The culmination was the appearance of Akhmetov and the “regional” scum. Fortunately, Simonenko was not there (I heard that he was getting a tan somewhere in rotting Europe). The Regionals (Party of Regions members) walked around in groups, only talked among themselves and constantly looked around to their sides. I wanted to approach them and “chat,” but they immediately, as if having seen someone familiar, turned away from me and fled.
I was shocked that to this day the Soviet tradition of men greeting each other with kisses on the mouth was still being practised. To my mind, it’s disgusting.
I cannot describe the buffet itself, as I did not approach the tables. I could not understand how one could eat, drink, celebrate, when only yesterday I was in the east and saw people dying there.

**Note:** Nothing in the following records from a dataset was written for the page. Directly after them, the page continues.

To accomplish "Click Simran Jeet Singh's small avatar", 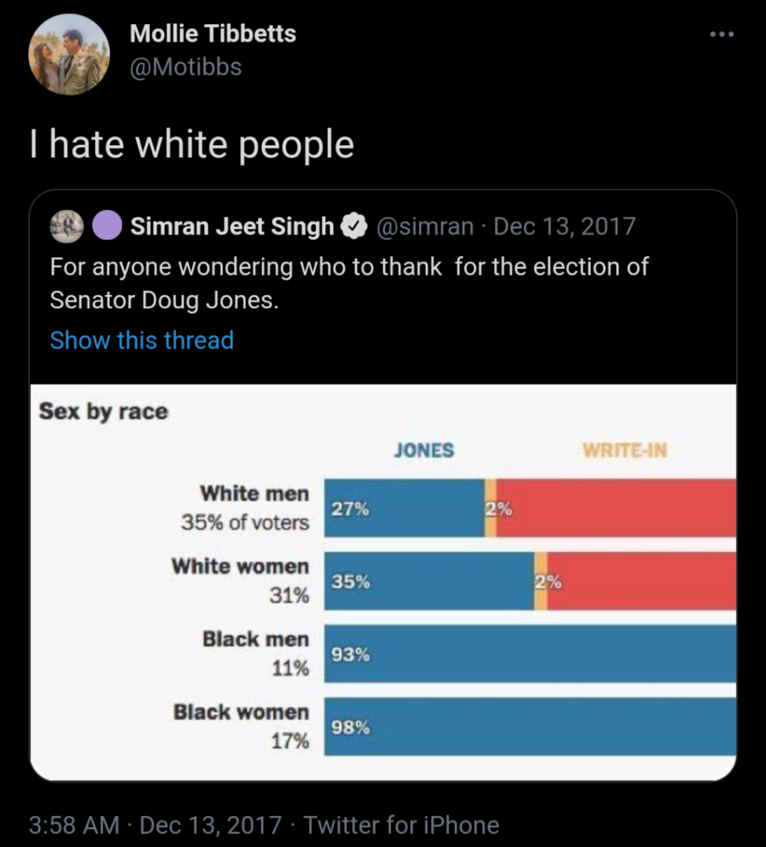I will [66, 226].
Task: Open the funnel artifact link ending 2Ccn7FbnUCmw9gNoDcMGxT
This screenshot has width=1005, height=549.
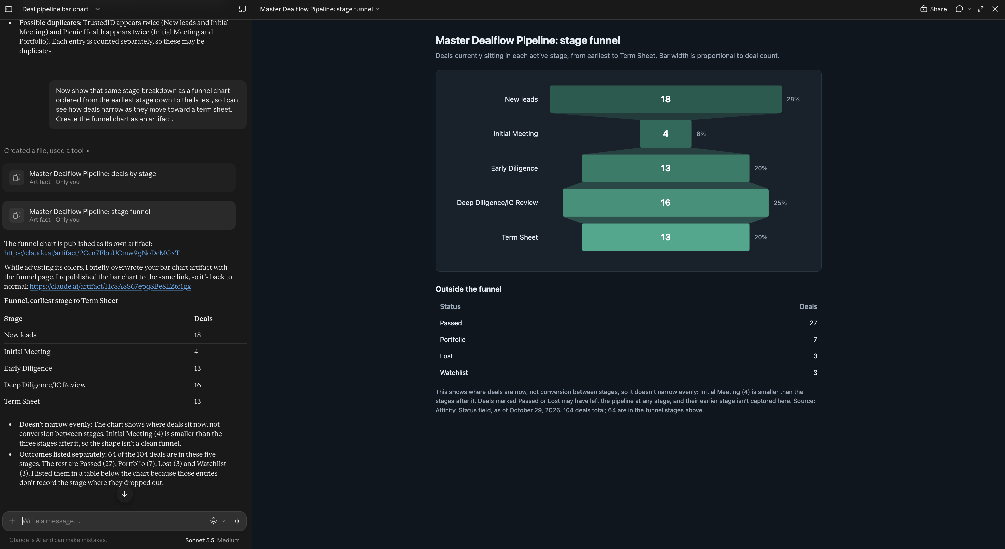Action: coord(92,253)
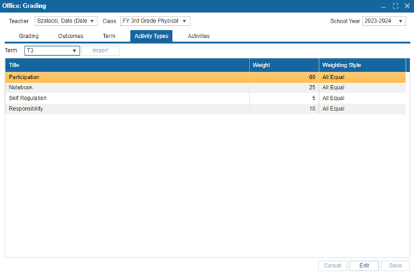Go to the Term tab
This screenshot has height=274, width=414.
pos(109,36)
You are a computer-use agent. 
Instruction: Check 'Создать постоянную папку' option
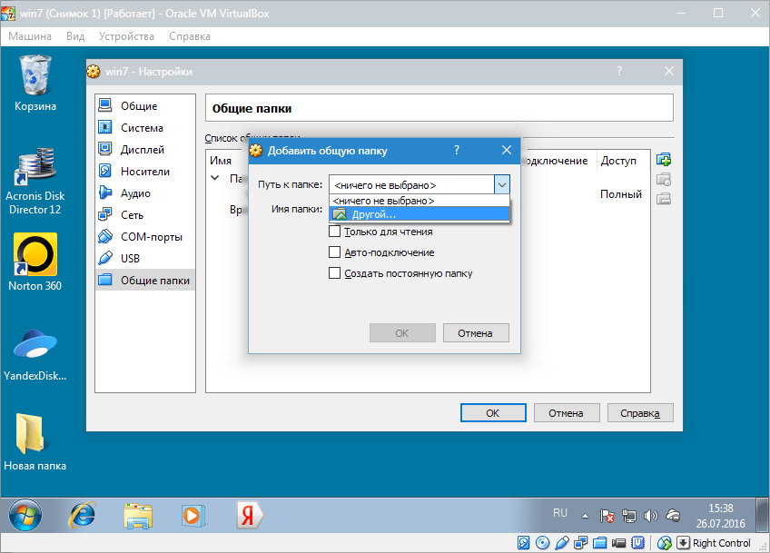[x=334, y=273]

I also concluded that our “political elite,” for the most part, is not elite at all. At least not in their manner of behaviour, communication and consumption of food.

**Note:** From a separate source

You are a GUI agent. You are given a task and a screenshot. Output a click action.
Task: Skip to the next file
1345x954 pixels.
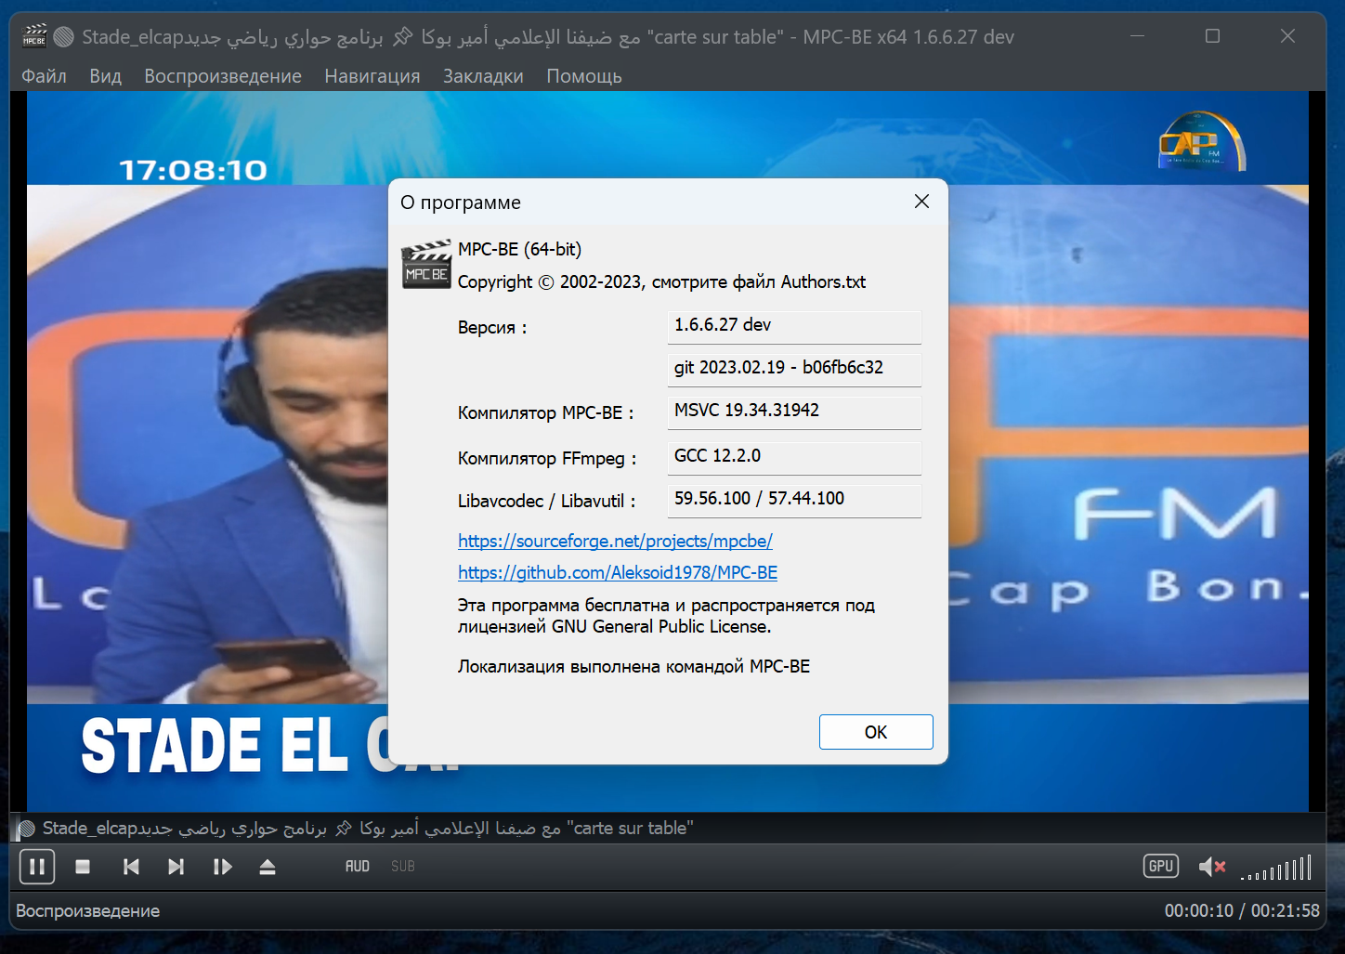[x=176, y=866]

I saw that many people were standing near the Arsenal behind the barrier, watching how the “top” was inaugurating itself. I came out some three times and asked them: “Why are you standing here? Do you take pleasure in looking at all of this?” They responded: “Maybe someone will see and approach us, we want to talk, we want to be heard.” Nobody came out in the end.
I tried to communicate the opinions of the regular people to some politicians, and concluded that the majority don’t give a damn about the people.

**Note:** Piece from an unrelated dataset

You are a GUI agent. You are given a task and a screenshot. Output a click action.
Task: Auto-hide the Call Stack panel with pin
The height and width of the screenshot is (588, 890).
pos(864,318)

I was unable to catch Avakov. He was constantly being followed around by some tall guy. They said he was someone from Maidan.
Poroshenko was not the one who drew up the guest list, and I don’t think he even approved it. There is such a thing called protocol and according to this protocol everyone who has been in the government at some point is invited to such events. And the rest are optional. I think this is one of the bad things, as throughout all the years of independence in Ukraine, the people in the government were those who should have been in prison a long time ago. And here, they were present in the majority, and this, to my mind, compromised both the President and the event itself, and all the normal people that came there. As one of the guests told me: “We should have carried out the ATO here and then there would be peace and calm in the country.”
Now, the positive things.
Poroshenko’s speech. He spoke clearly, briefly, in a pro-European fashion and very patriotically. I must admit that it was pleasant to listen to him. If he also does everything he said he would, then we will have a real Hetman in Ukraine. I really hope so, as I have grown weary of populist presidents. Overall, Poroshenko behaved in a very dignified way.
After Poroshenko’s speech, everyone rushed to congratulate him and shake his hand. Some were sincere, some were doing it out of obligation. The Regionals were especially active. I regard this as positive. They are trying by any means to jump into the last car of the train. I would not want to disappoint them, but this train left a long time ago, and for the Regionals along with the Communists, the lights have gone out. For the Ukrainian people this is a very good thing.
It was pleasant to have talked with intelligent people, scientists, writers. I noted that they were also shocked by the guest list. I met Mustafa Dzhemilev, Mikhail Saakashvili, Volodymyr Vyatrovych. I spoke to Kolomoyskiy, mostly about the “Dnipro” battalion, as I am serving in its ranks.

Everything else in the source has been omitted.